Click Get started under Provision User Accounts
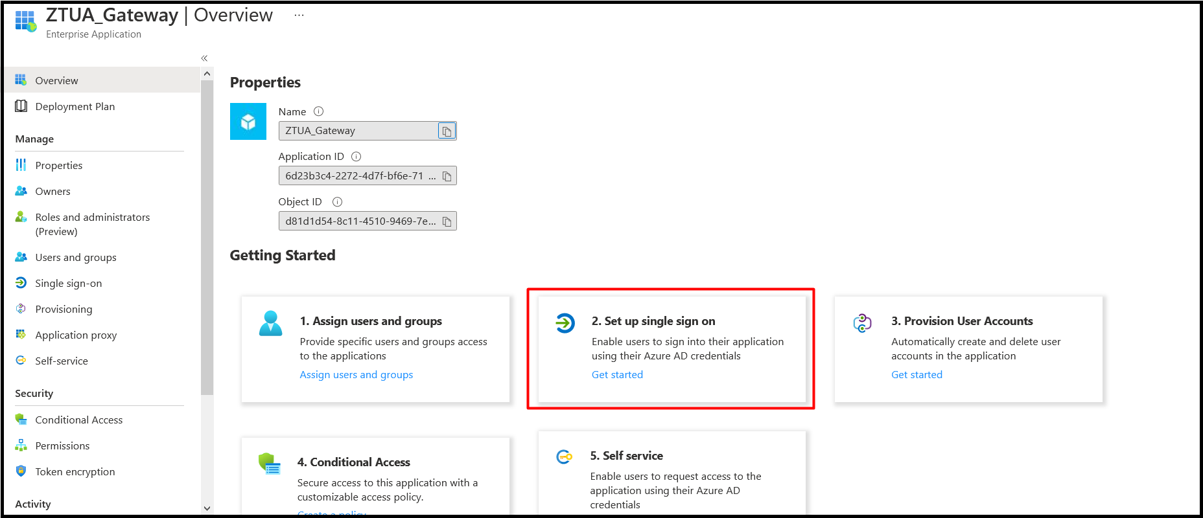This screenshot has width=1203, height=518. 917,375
==
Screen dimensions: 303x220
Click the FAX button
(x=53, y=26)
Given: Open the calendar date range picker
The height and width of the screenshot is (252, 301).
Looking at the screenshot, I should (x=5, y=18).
--
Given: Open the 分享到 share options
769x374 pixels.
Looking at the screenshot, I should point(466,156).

**YOUR ASSIGNMENT:** Find the lines in the records that include the string "Open", and reply with how many there are, nothing more.

**ANSWER FOR THIS EXERCISE:** 2